** BEGIN RECORDS TO PROCESS **
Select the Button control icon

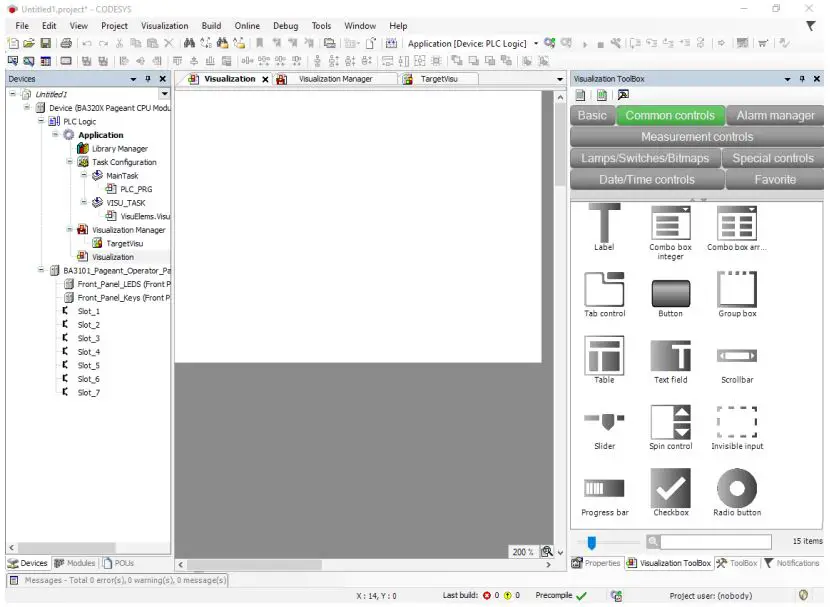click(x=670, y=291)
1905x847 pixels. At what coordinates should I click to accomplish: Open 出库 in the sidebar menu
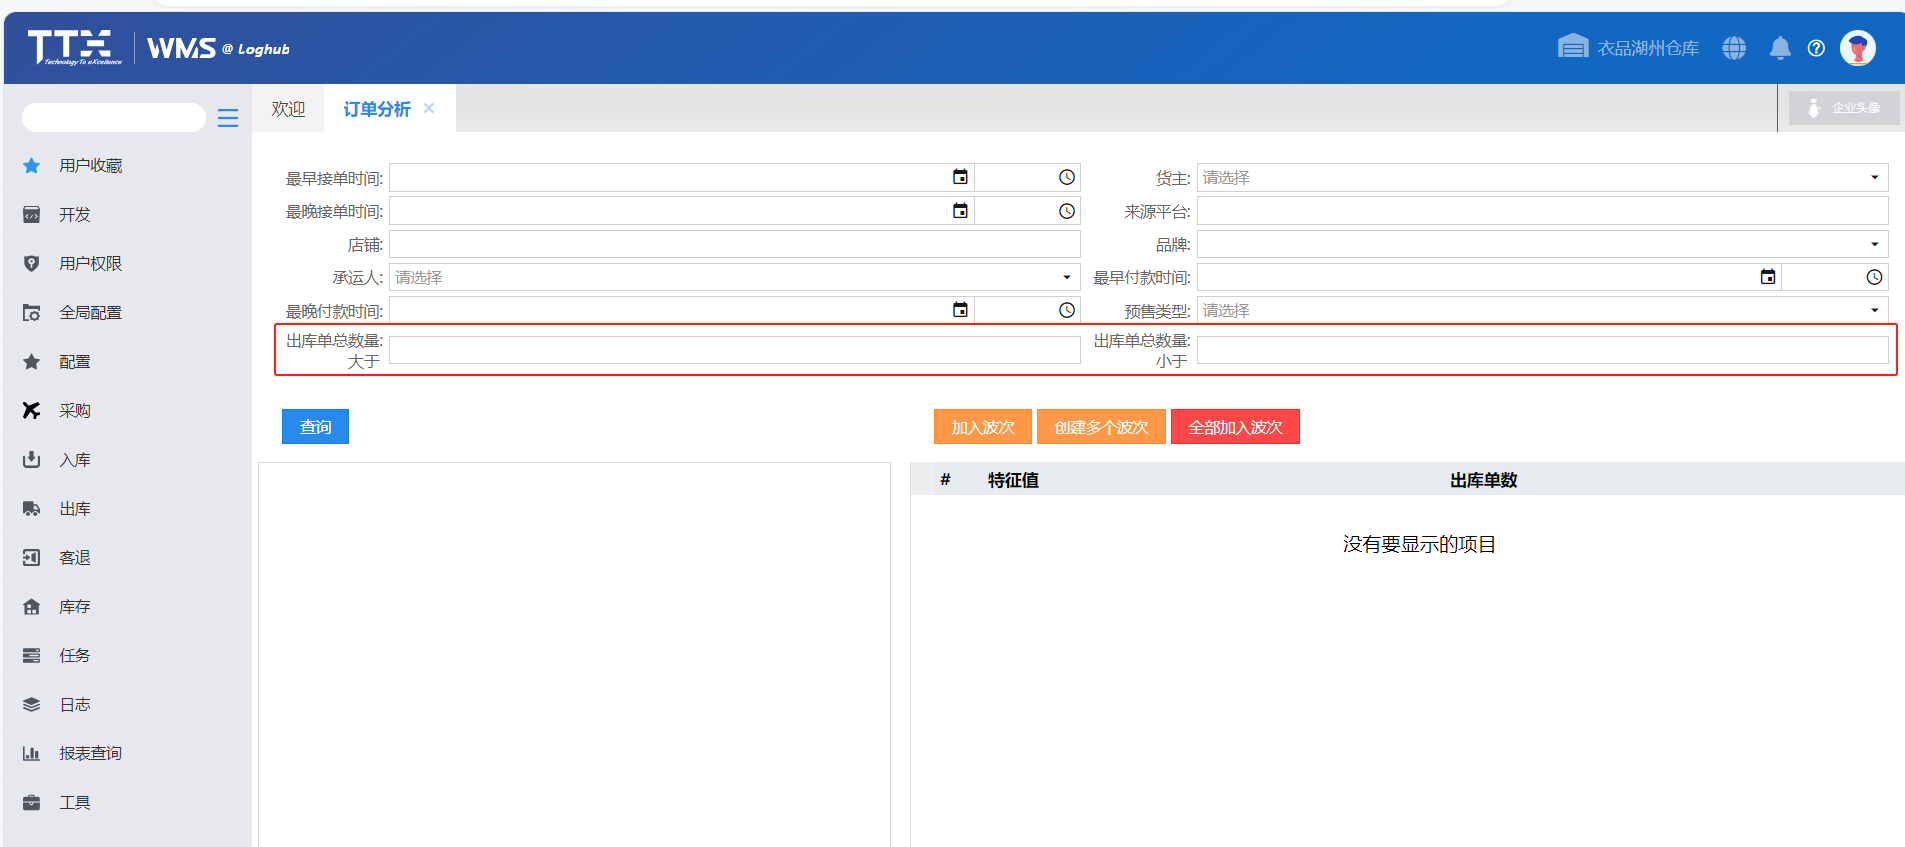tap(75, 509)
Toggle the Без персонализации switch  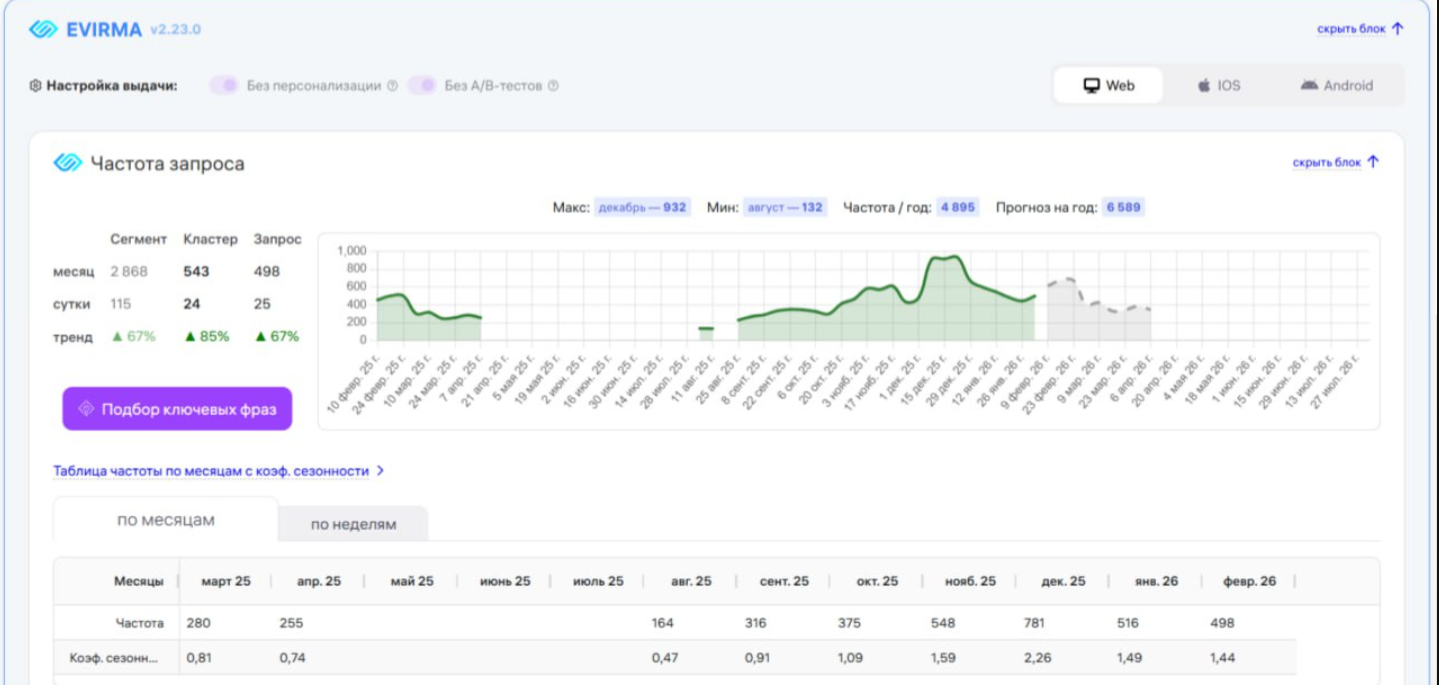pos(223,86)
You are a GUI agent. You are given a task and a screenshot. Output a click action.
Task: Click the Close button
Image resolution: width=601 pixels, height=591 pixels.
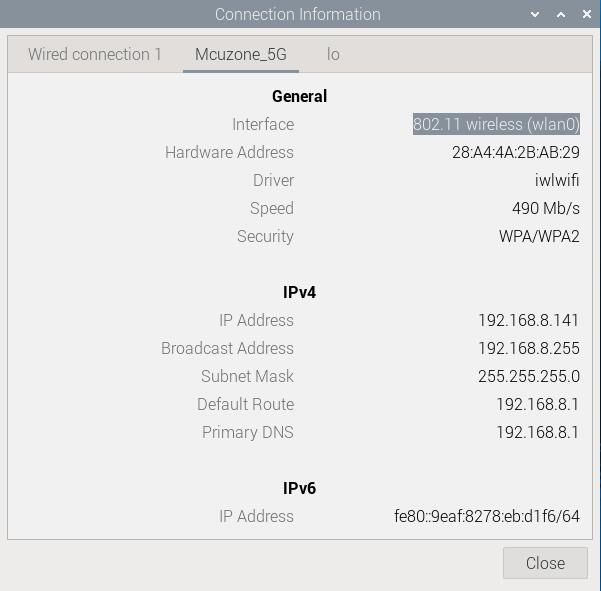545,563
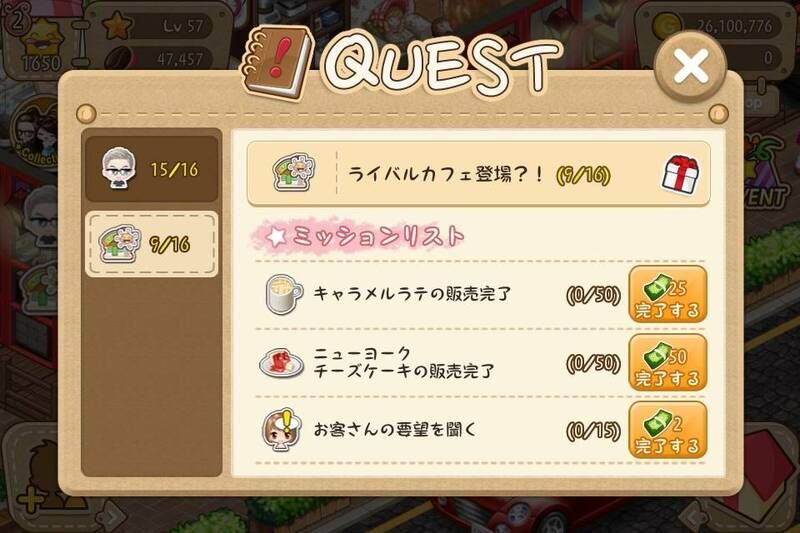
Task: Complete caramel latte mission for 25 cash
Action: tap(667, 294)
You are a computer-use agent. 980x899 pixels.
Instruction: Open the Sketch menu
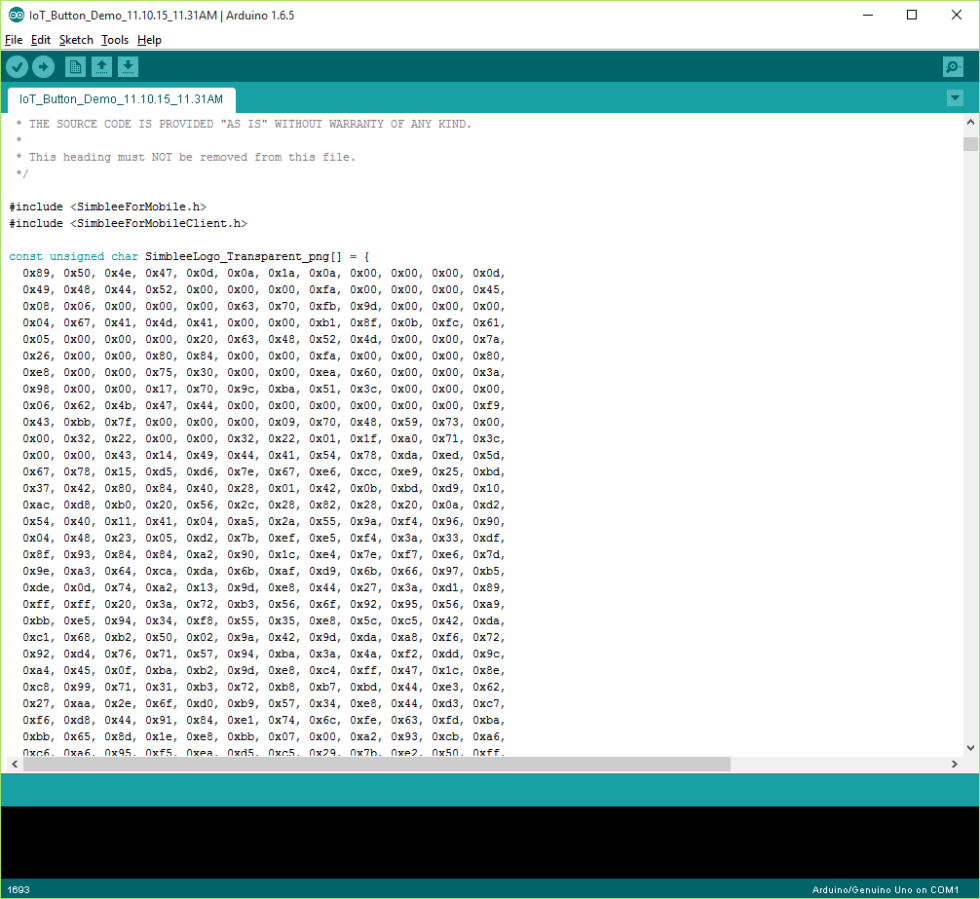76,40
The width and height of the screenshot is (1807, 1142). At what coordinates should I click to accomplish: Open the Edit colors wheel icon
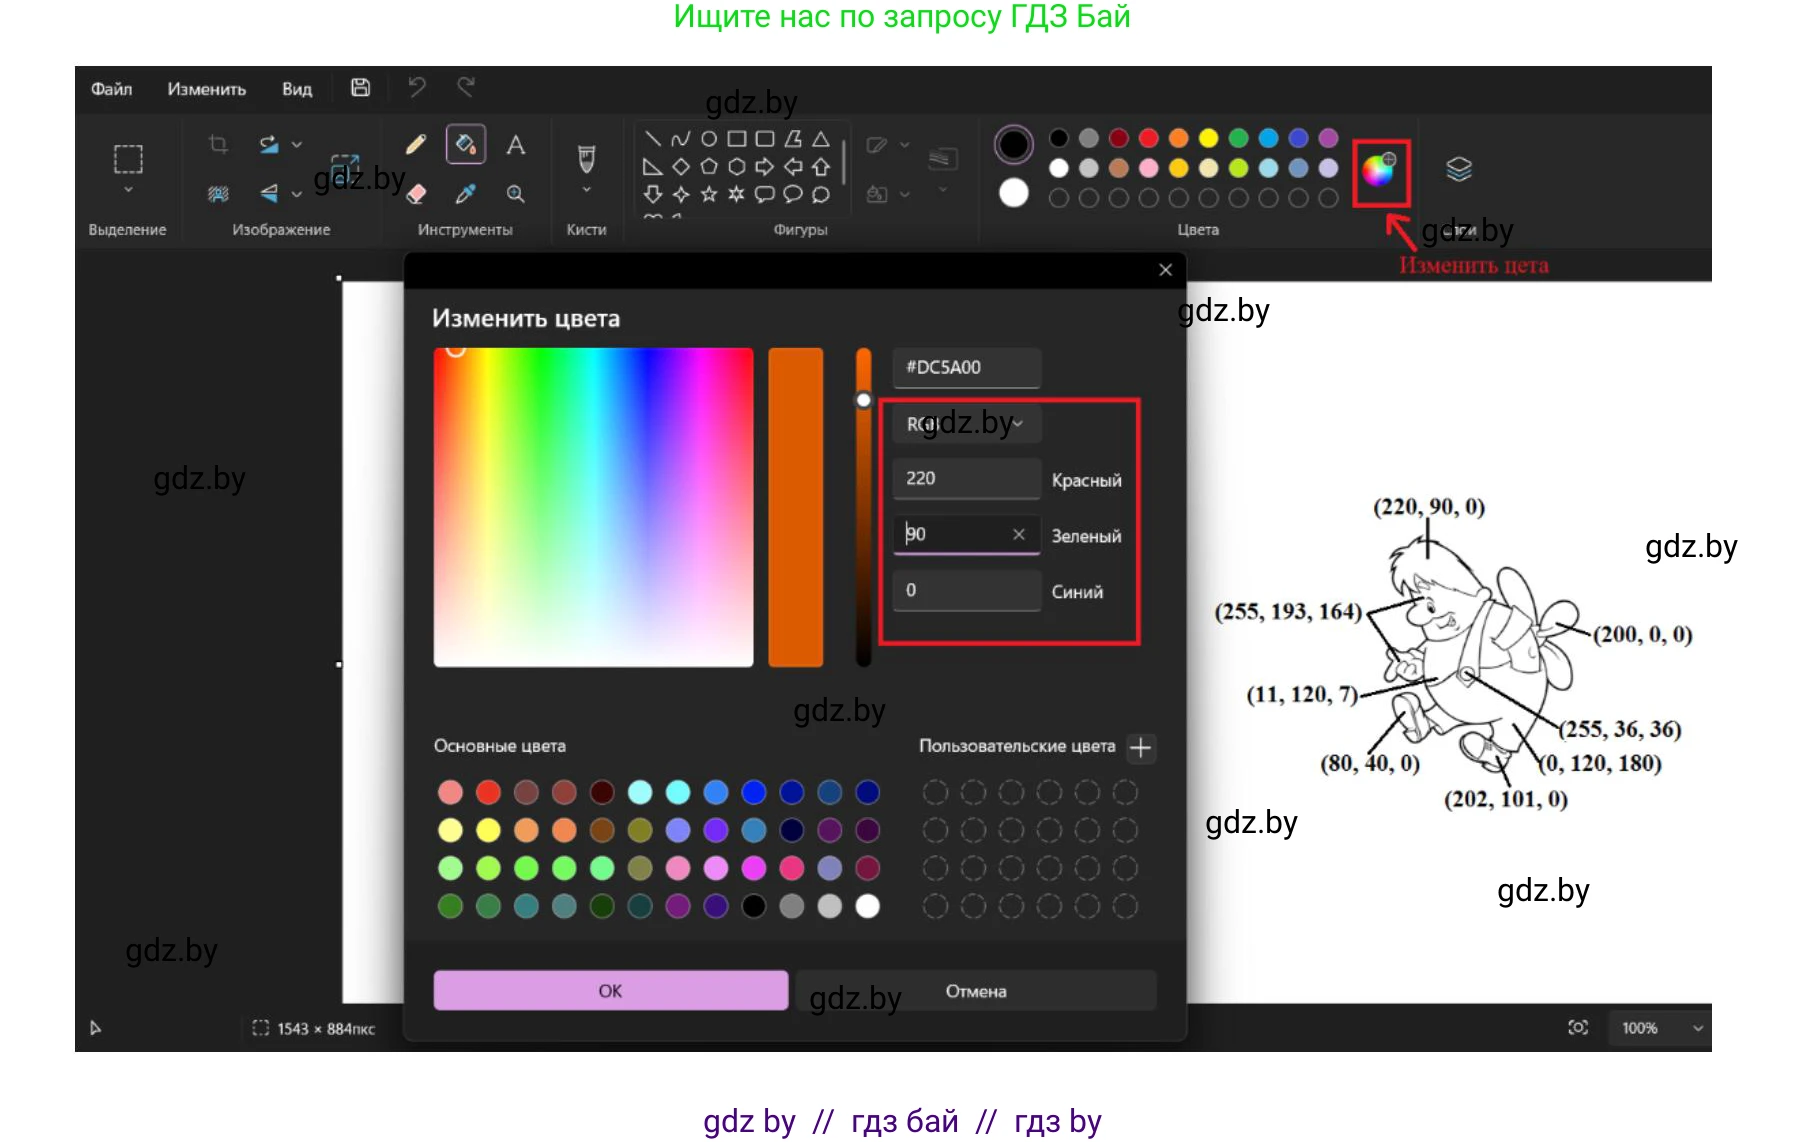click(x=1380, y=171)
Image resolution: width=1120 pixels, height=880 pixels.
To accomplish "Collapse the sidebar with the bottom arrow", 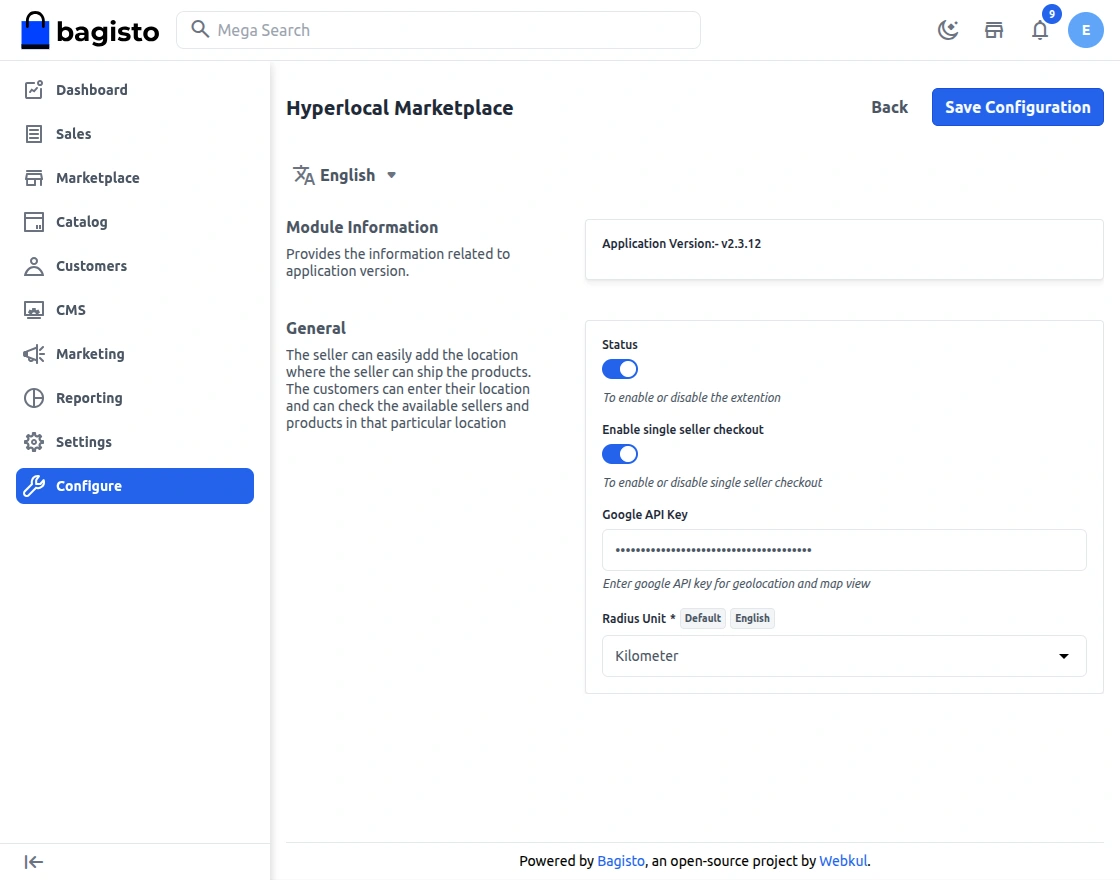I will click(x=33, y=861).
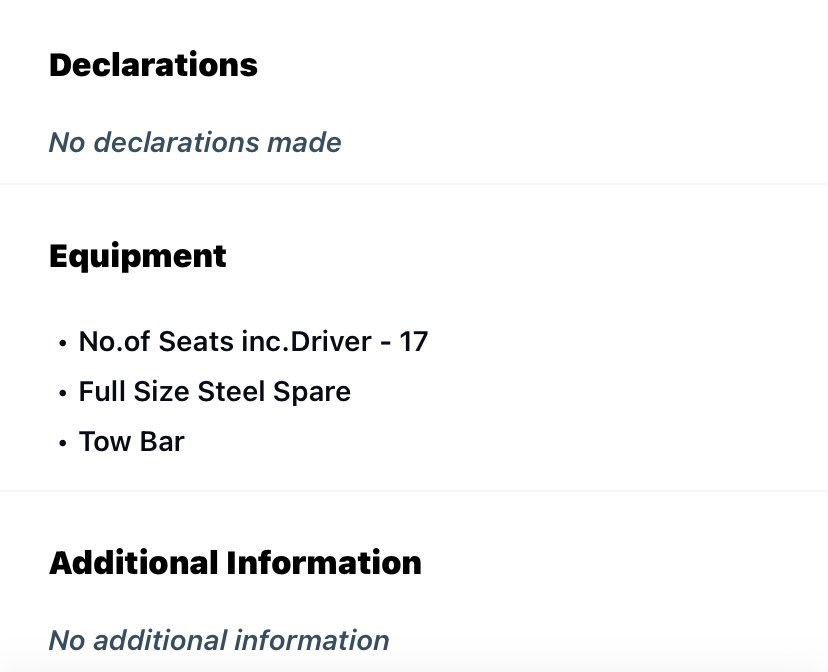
** END RECORDS TO PROCESS **
__GIVEN INSTRUCTION__.
Gather every line of the records above that contains the string "Image", and copy each such line in full.

__FINAL RESULT__.
Image resolution: width=601 pixels, height=591 pixels.
Image resolution: width=1120 pixels, height=880 pixels.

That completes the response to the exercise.